Hurst: Also die Kinos waren eigentlich ganz, ganz, ganz beliebt – nicht für die ganze Gesellschaft, das war mehr für die Kolonialgesellschaft. Wenn wir uns die geschlossenen Räume mal anschauen: Die hatten eine Architektur, die war halt wie die Architektur der 30er-, 40er-Jahre. Meistens waren Europäer in diesen Kinos drin, Portugiesen. Das war die Kolonialmacht, die ins Kino ging. Wir schwarzen Afrikaner durften eigentlich nicht in die Kinos rein.
Burg: Ja, in den 60er-Jahren haben sich die Lichtspielhäuser immer mehr zu Freiluftkinos entwickelt. Wie kam das?

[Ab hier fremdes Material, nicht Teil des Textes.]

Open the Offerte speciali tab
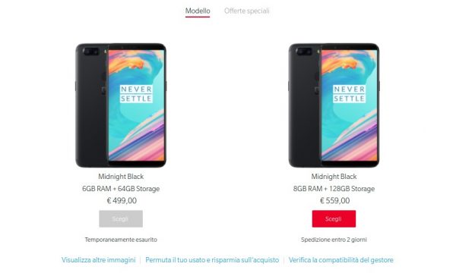Viewport: 456px width, 273px height. pos(246,11)
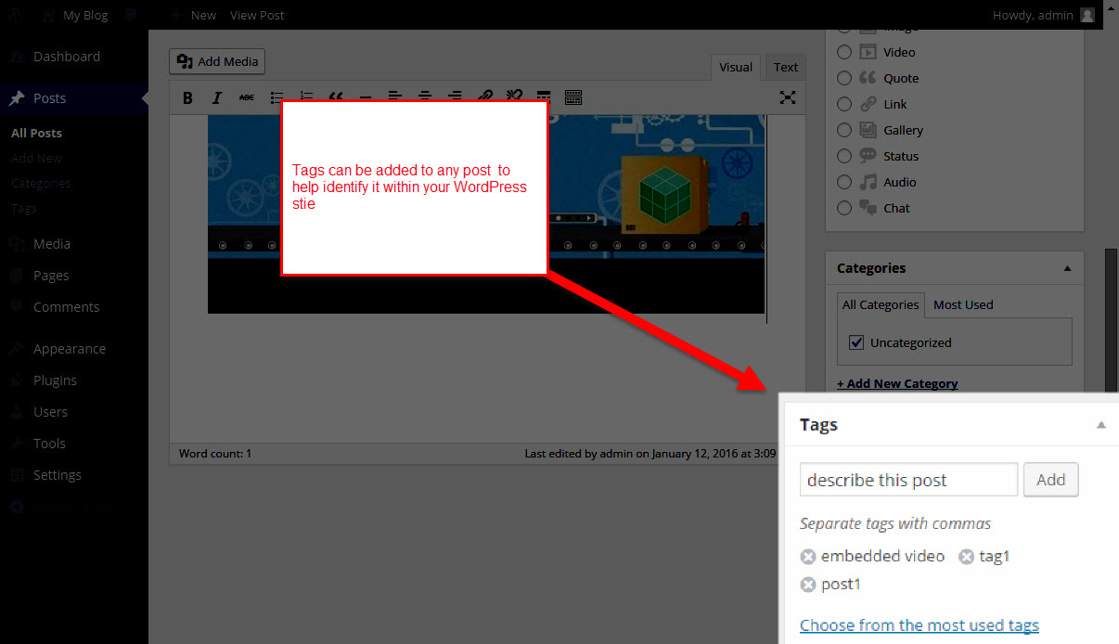1119x644 pixels.
Task: Remove the 'tag1' tag
Action: click(966, 557)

Hurst: Ganz natürlich kam das. Die Bedingungen vom Klima her aus gesehen, sind doch total anders vom Festland Europa als Festland Afrika. Es ist wärmer, es gibt viel mehr Sonne, und man braucht ein bisschen mehr frische Luft, um sich gut ein Kino anzugucken. Die hatten ja noch nicht viel Air Condition in dieser Zeit. Aber was hatten wir? Le Corbusier! Und er hat damit angefangen: Afrika braucht Häuser, Gebäude, wo frische Luft reinkommt, wo Licht reinkommt. Und so fing es an, nicht nur in den Kino- und Theatersälen, weiß Gott tausende Gebäude wurden dann so in diesem Stil gebaut, mit sehr viel Lüftungen und wo auch viel Licht reinkommt, ohne dass die Sonne drauf scheint, so dass es nicht zu warm wird.
Burg: Und wenn Filme gezeigt wurden, welche Filme wurden denn gezeigt in den 60er-Jahren und dann auch später, 70er-Jahren?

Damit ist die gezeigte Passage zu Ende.